Nice! You'll love it. I have mine now for about 1 full year. I've had 3 Looks now and it is my favorite thus far.


----------



## 4ster (Jun 23, 2005)

Thanks, I already love it.

Just curious, what other Look frames have you had and what do you like about the 461 over those other frames?


----------



## speedygonzalez2005 (May 22, 2005)

4ster said:


> Thanks, I already love it.
> 
> Just curious, what other Look frames have you had and what do you like about the 461 over those other frames?


Good choice. I like the paint scheme.
You have alot of geat miles ahead of you.

ENJOY!

Carlos G.


----------



## magio (Jun 22, 2005)

4ster said:


> Thanks, I already love it.
> 
> Just curious, what other Look frames have you had and what do you like about the 461 over those other frames?

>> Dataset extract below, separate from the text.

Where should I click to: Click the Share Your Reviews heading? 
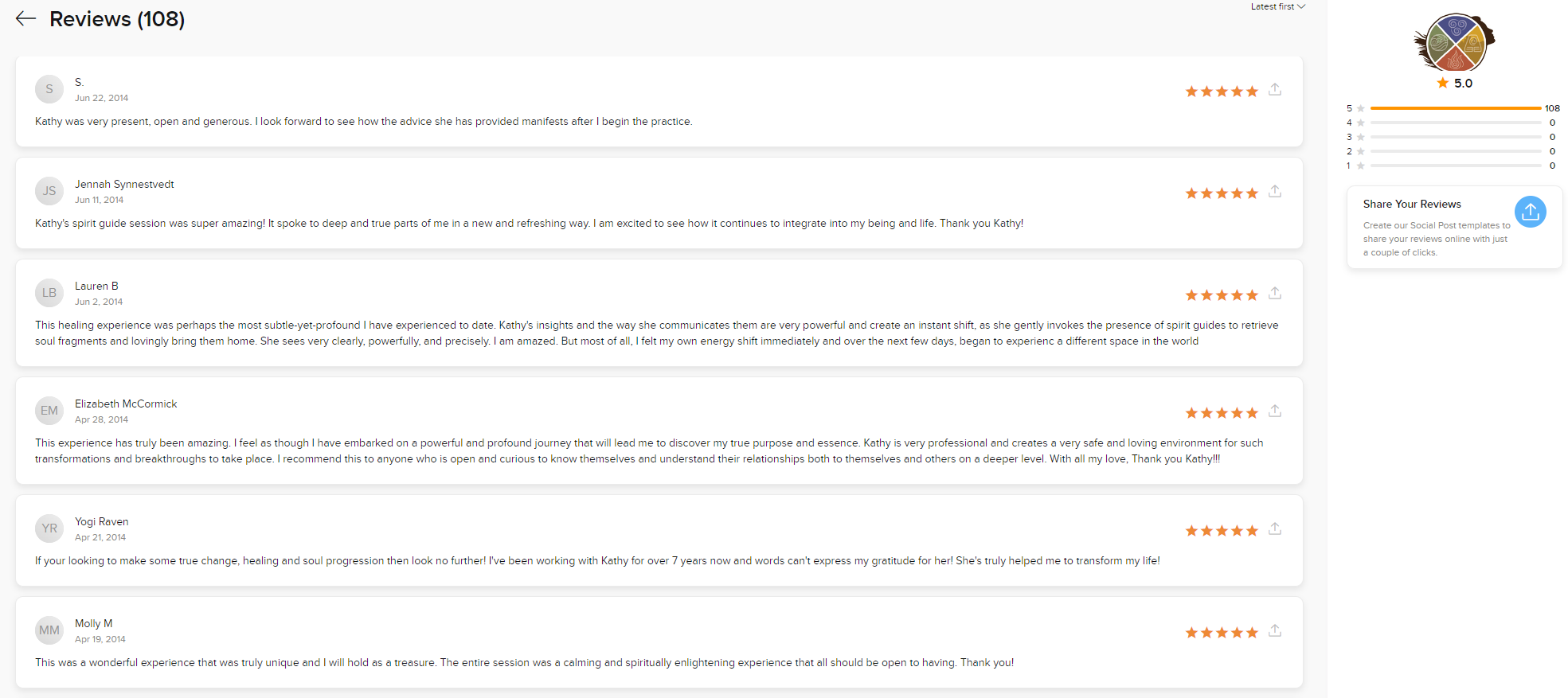[x=1412, y=204]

I have ridden the 2005 461 frame for a few months earlier and now i have a 555, both are good frames but i like the 555 better, a bit stiffer and a better sprinter.


----------



## acid_rider (Nov 23, 2004)

*seat post for 461 - carbon not recommended?*

I just read on news that carbon seatpost is a no-no for 461 due to clamp design that applies pressure on one point and is bound to crush the carbon seat post. Therefore alloy seat post is recommended for 461. 

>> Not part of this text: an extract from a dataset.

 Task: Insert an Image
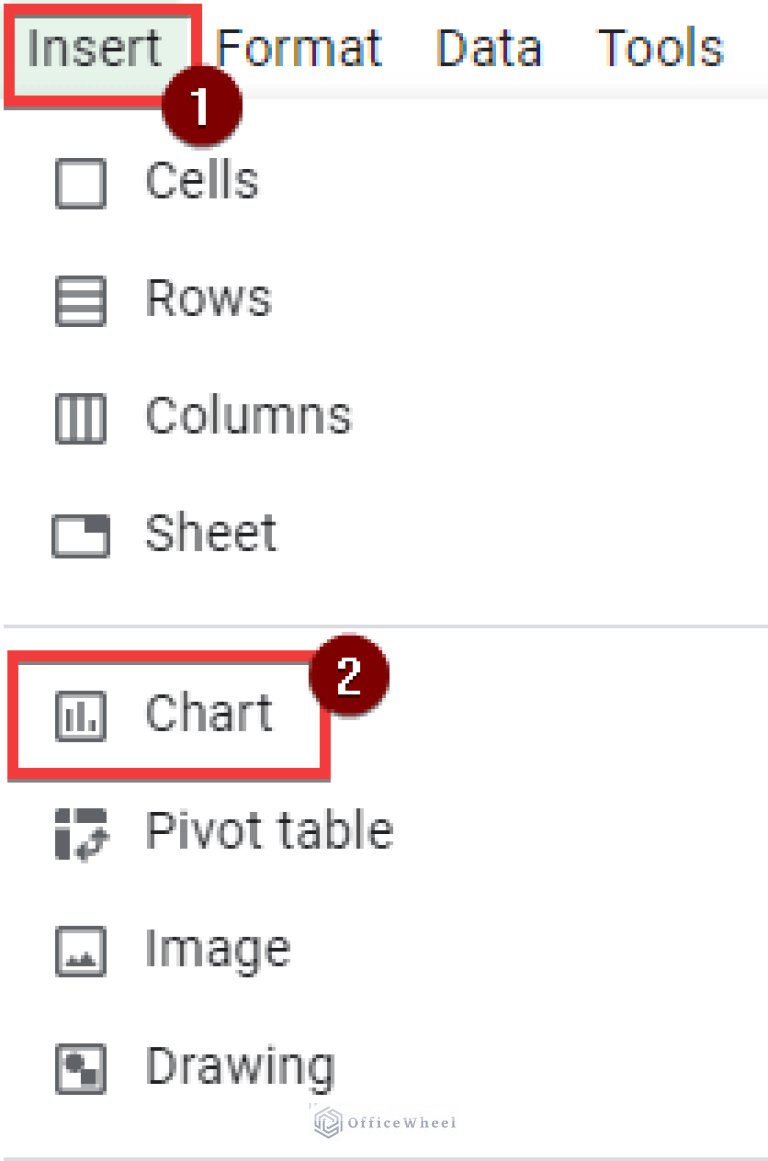(218, 949)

Any comments on that? What are good choices in seat posts for 461? and how will carbon seat post affect 461 ride quality?

thanks!


----------



## speedygonzalez2005 (May 22, 2005)

acid_rider said:


> I just read on news that carbon seatpost is a no-no for 461 due to clamp design that applies pressure on one point and is bound to crush the carbon seat post. Therefore alloy seat post is recommended for 461.
> 
> Any comments on that? What are good choices in seat posts for 461? and how will carbon seat post affect 461 ride quality?
> 
> thanks!



Unfortunate , but true in my case.
I ruined a brand new Carbon Easton Zero post.
It crushed the front of the post and then the post just sort of wiggled its way down until it bottomed out.
I had an inexpensive post laying around , so I put it in temporarily.
Turns out the cheaper post is much heavier because it has much thicher carbon walls on it.
I have not had any slippage or crushing problems since.
So I would suggest either go cheap Carbon, or go Allloy.

Carlos G.


----------



## acid_rider (Nov 23, 2004)

*thanks !*



speedygonzalez2005 said:


> Unfortunate , but true in my case.
> I ruined a brand new Carbon Easton Zero post.
> It crushed the front of the post and then the post just sort of wiggled its way down until it bottomed out.
> I had an inexpensive post laying around , so I put it in temporarily.
> ...


does the same advice apply to Look 555 frame? I am asking because my LBS may not be able to get 461 in my size but they do have 555 in my size....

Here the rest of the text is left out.